[Source data]

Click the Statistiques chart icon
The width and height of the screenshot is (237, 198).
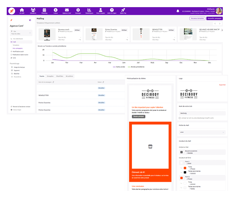coord(90,10)
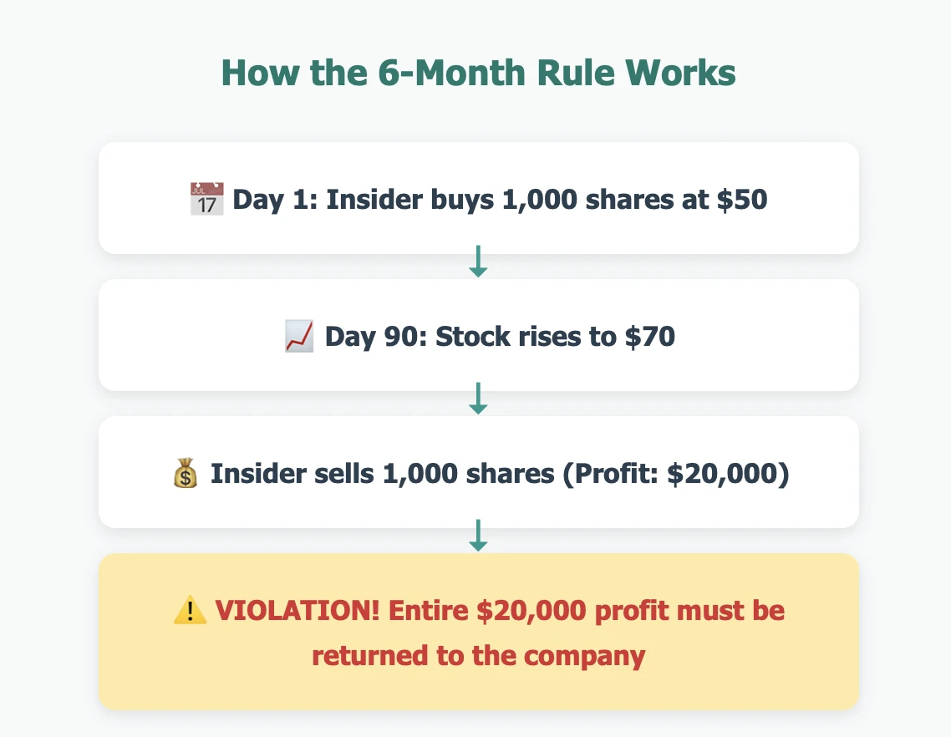Click the down arrow below the Day 90 card
951x737 pixels.
pyautogui.click(x=478, y=399)
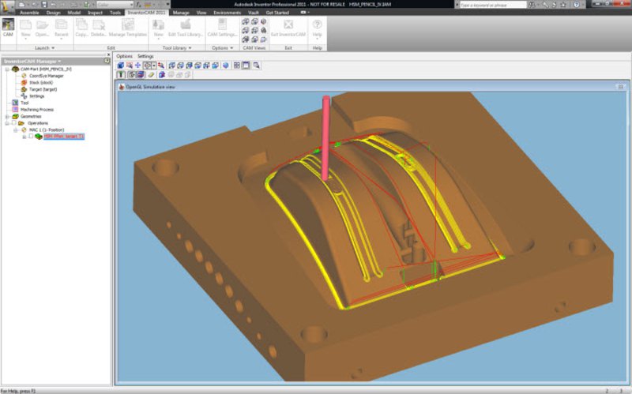632x394 pixels.
Task: Toggle the checkbox beside the HSM operation
Action: tap(31, 137)
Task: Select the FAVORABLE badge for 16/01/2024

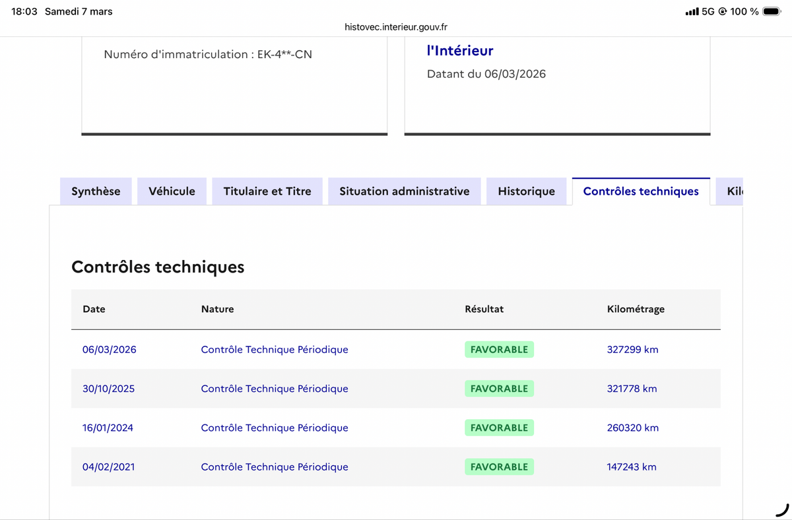Action: point(499,428)
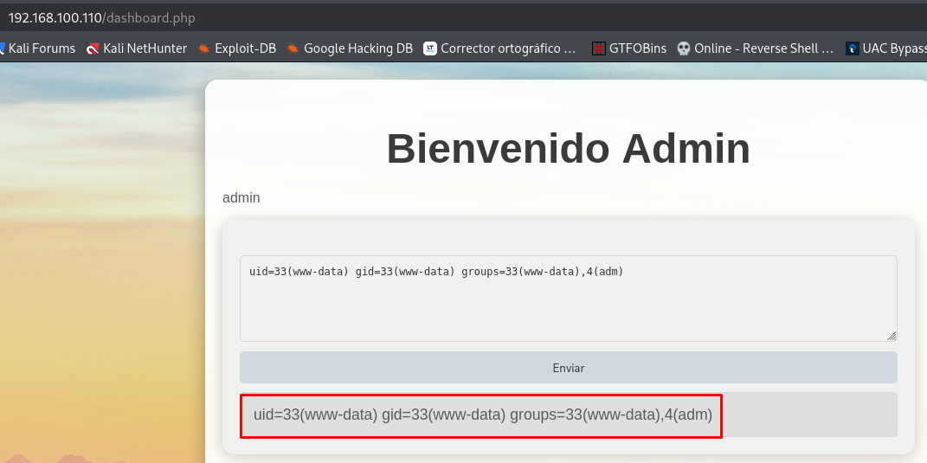Click the UAC Bypass bookmark icon

coord(853,48)
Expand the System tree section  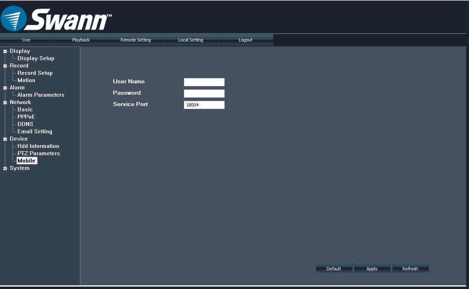tap(5, 168)

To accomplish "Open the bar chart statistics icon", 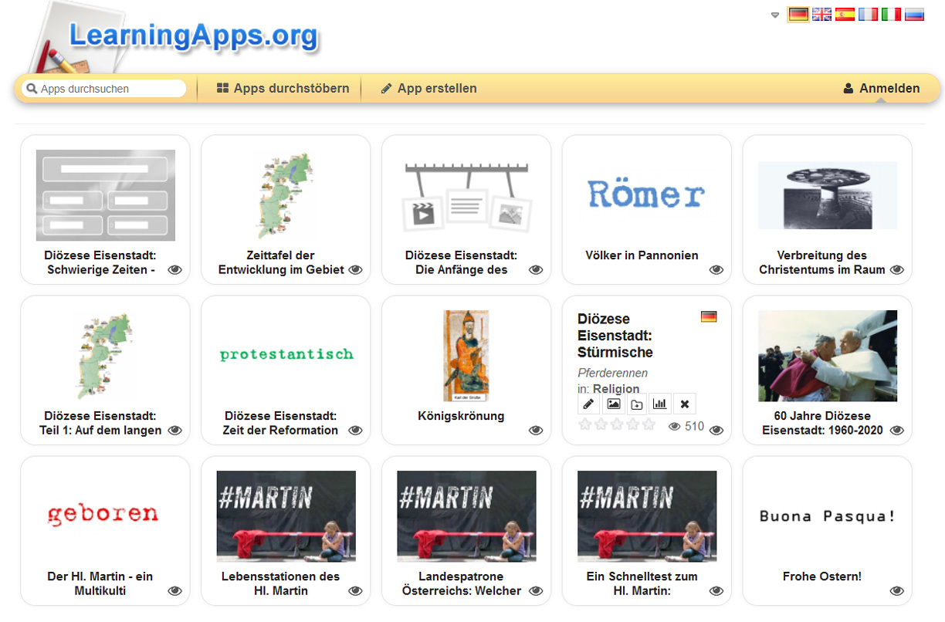I will coord(660,404).
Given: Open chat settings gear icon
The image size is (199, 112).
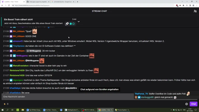Looking at the screenshot, I should (x=186, y=104).
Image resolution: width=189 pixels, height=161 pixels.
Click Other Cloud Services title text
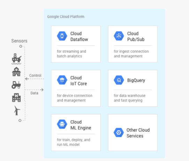point(138,133)
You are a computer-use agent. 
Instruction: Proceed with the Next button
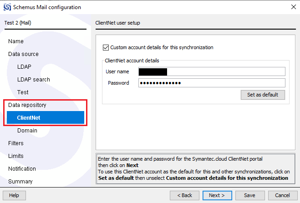point(217,195)
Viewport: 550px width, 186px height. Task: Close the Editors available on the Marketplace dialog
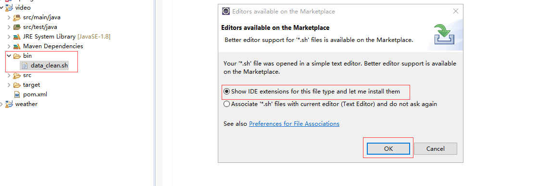coord(456,11)
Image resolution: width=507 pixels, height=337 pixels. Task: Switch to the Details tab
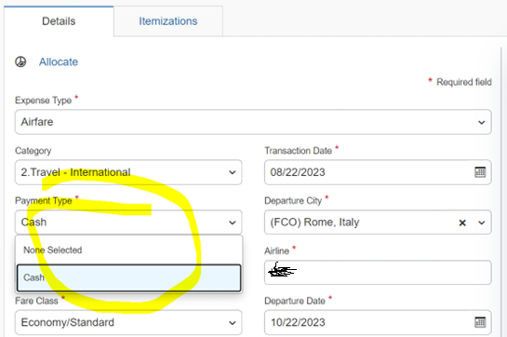[x=59, y=21]
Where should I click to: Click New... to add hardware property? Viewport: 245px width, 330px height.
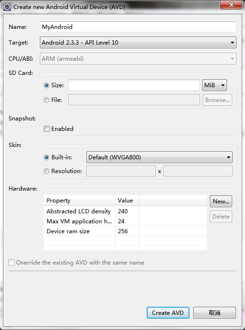[x=221, y=202]
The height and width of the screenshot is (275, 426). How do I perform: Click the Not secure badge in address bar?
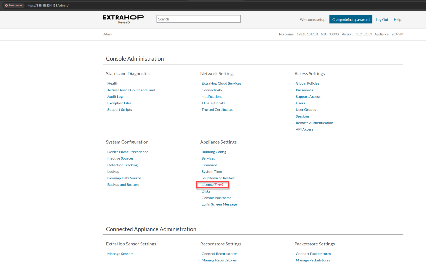coord(14,5)
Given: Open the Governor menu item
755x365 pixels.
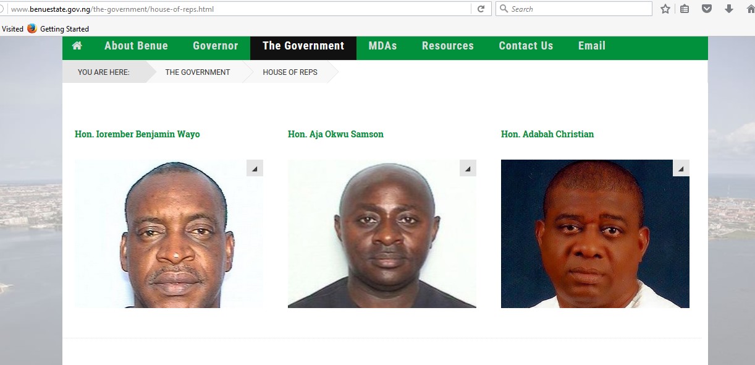Looking at the screenshot, I should (x=215, y=46).
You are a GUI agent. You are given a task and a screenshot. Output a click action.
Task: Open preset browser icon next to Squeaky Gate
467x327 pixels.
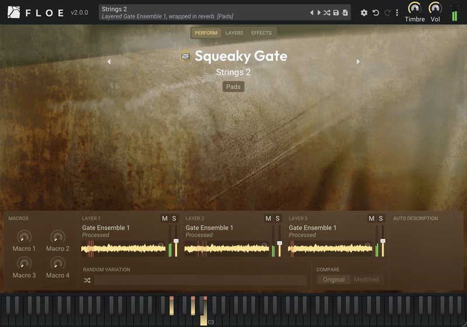186,56
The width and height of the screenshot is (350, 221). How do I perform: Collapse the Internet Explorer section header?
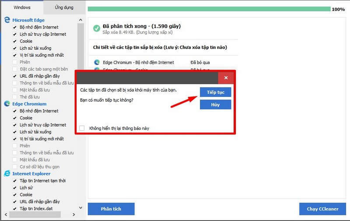[31, 174]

* **WORK ITEM**: Which lines of the records contain the word "agent"? Copy each of them.

* **ANSWER TO THE EXERCISE**:
You are a computer-use agent. 
You are a GUI agent. You are given a task and a screenshot. Output a click action.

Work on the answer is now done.